== DATA RECORDS ==
####################
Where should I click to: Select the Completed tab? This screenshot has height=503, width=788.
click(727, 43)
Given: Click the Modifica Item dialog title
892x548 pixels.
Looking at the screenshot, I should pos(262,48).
####################
== EXERCISE BRIEF ==
Would you write out all of the data exactly as given?

== TASK RESULT ==
Where should I click to: Select the Completed tab? This screenshot has height=503, width=788.
click(727, 43)
Given: Click the Modifica Item dialog title
892x548 pixels.
Looking at the screenshot, I should pos(262,48).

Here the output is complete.